After taking the course, students will be able to
- Distinguish between different approaches to epistemology,
- Summarize and explain a number of prominent positions in the Western canon, and
- Apply different frameworks to analyse and evaluate current challenges.
In this course, you will examine different doctrines of knowledge and truth, by means of a thorough and critical reading of some of their proponents. It implies theories like idealism (Plato, Hegel), rationalism (Descartes, Spinoza), empiricism (Locke, Hume), scepticism (Sextus Empiricus, Montaigne), (neo)positivism (Comte, Carnap), pragmatism (James, Dewey), phenomenology (Husserl, Merleau-Ponty), hermeneutics (Heidegger, Ricoeur).

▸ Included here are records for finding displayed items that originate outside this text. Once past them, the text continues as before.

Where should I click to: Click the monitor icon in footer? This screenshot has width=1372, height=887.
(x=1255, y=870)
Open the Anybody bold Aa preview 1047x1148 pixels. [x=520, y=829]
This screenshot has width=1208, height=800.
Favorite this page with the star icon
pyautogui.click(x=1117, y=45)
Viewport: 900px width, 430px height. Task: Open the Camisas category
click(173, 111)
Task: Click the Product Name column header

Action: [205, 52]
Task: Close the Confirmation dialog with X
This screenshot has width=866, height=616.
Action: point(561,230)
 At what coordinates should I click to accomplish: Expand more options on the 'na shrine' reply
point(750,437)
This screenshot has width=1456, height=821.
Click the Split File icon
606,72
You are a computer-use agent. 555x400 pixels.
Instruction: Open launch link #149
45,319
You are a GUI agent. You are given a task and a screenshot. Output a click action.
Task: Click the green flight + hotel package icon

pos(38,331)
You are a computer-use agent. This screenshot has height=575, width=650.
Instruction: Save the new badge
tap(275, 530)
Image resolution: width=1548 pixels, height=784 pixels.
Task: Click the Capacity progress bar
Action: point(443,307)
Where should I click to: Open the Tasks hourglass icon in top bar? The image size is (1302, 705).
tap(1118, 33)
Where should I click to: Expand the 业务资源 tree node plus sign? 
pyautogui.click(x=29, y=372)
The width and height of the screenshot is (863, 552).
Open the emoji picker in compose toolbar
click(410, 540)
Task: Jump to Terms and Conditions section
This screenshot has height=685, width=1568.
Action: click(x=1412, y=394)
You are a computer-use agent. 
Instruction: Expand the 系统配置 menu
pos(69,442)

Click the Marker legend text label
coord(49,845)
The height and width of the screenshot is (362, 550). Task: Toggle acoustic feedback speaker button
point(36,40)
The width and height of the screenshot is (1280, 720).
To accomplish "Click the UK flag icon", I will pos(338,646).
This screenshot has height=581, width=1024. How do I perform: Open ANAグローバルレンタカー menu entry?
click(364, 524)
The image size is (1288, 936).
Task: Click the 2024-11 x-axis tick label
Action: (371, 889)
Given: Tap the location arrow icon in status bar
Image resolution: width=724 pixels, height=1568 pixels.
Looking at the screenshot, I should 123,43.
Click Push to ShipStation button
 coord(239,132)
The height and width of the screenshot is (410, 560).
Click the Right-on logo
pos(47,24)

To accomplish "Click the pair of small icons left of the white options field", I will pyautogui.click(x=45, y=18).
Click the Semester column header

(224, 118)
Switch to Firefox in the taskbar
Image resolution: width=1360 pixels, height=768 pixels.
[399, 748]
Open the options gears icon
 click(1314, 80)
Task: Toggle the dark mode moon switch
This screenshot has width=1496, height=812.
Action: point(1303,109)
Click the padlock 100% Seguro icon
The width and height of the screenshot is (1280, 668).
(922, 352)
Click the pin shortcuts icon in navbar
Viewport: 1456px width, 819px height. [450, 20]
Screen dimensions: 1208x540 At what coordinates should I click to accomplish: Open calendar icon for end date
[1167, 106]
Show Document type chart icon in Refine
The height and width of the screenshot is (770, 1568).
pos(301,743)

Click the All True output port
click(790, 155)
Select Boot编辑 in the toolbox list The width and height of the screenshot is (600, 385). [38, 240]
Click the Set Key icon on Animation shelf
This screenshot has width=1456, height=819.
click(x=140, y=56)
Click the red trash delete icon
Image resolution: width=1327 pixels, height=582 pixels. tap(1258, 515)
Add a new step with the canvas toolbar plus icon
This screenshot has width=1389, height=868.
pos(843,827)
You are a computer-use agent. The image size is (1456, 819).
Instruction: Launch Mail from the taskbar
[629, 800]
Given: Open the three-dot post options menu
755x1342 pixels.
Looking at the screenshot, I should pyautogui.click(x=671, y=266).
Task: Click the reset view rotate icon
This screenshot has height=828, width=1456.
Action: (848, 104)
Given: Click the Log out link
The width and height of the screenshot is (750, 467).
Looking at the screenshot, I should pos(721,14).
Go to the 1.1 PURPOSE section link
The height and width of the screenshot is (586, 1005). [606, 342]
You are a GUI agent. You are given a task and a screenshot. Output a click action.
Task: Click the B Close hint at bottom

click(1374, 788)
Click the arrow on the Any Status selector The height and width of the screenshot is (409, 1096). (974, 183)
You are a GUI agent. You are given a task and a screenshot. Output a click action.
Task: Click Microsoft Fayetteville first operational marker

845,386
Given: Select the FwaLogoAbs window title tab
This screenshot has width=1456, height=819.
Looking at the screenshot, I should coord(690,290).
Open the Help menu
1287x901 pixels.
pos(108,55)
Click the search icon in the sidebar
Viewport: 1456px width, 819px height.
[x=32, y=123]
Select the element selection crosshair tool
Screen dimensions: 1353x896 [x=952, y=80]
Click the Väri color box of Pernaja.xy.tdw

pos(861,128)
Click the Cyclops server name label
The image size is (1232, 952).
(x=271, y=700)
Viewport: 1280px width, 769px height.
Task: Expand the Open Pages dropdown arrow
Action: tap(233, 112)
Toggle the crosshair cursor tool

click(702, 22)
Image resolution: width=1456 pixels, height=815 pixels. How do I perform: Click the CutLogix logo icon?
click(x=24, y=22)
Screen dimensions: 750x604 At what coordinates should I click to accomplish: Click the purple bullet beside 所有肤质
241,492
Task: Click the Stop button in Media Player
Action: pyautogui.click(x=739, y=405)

But these impressive labels do not really matter; important are the basic ideas that they convey and the discussions they evoke – discussions you are invited to participate in.|
Basic questions are: “What are the preconditions for human knowledge?” “Is human knowledge finite, and, if so, what are its limitations, and does it make sense to talk about things beyond these limitations?” “What kinds of truth are there (in math, in science, in the humanities, in poetry, in religion)?” “What exactly is a (scientific) truth claim?” “What is the difference between knowledge and wisdom?”
This course will take place in the first quartile of the second year. Every class on Wednesday is intended as a seminar for information, reading suggestions and study guidelines, and for discussion with the teacher. Classes on Monday (except the first one) are preparatory group sessions. An extensive study guide will be available at the beginning of the course.